Untersuchen wird der Göttinger Historiker die Zeit vom Beginn des Ersten Weltkriegs bis zum Ausscheiden der zweiten Bahlsen-Generation aus der Geschäftsführung - also von 1914 bis in die 1980er Jahre. Insbesondere werde es in dem vierjährigen Forschungsprozess auch um die "Beziehungen des bekannten Markenunternehmens zum Militär und zur Politik" gehen.
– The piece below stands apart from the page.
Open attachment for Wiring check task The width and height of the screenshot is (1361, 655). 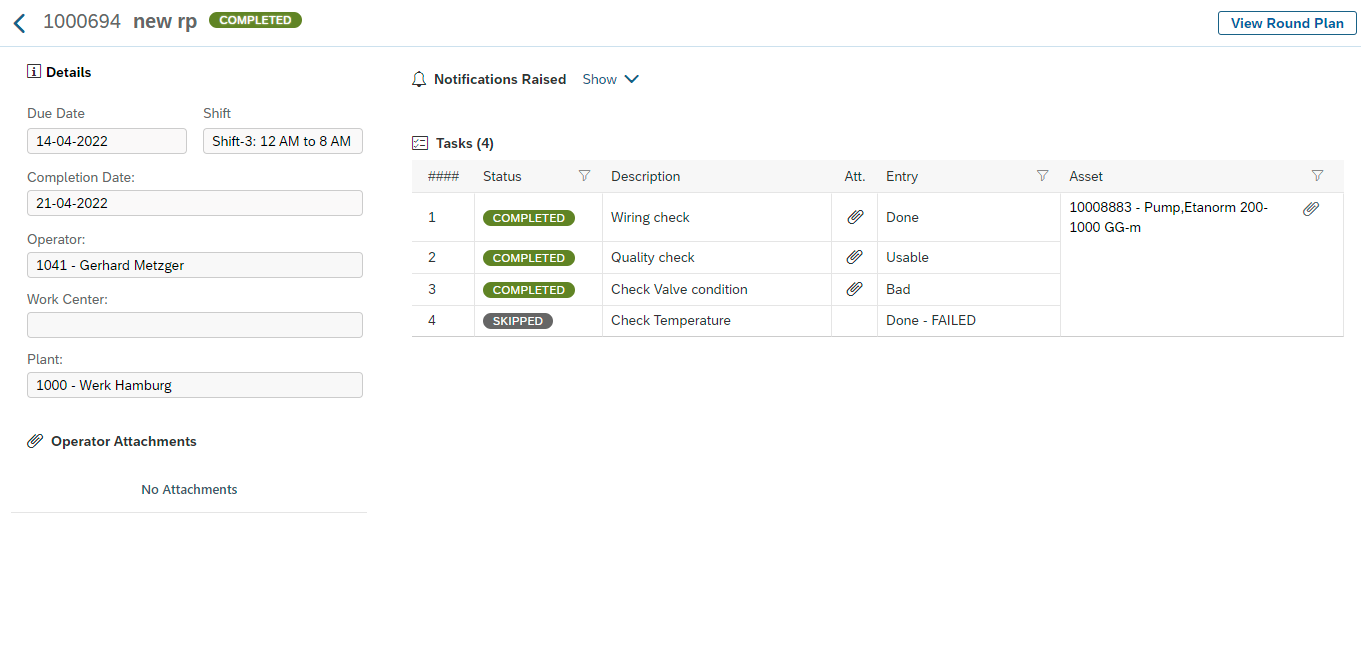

Speziell die "Ausbeutung von Zwangsarbeitern während der Kriege, aber auch das Verhältnis der Eigentümerfamilien und anderer Leitungspersönlichkeiten zur NSDAP, der SS und die wirtschaftliche Beteiligung an der nationalsozialistischen Eroberungspolitik" würden thematisiert.

Geplant ist, dass die Öffentlichkeit bereits im Verlauf der Forschungsprojektes über Zwischenergebnisse informiert wird. Die Erkenntnisse der wissenschaftlichen Aufklärung will Bahlsen in einer Verlagspublikation zur Verfügung stellen. Über die Kosten des vierjährigen Forschungsvorhabens, das von einem dreiköpfigen Beirat begleitet wird, wurde Stillschweigen vereinbart.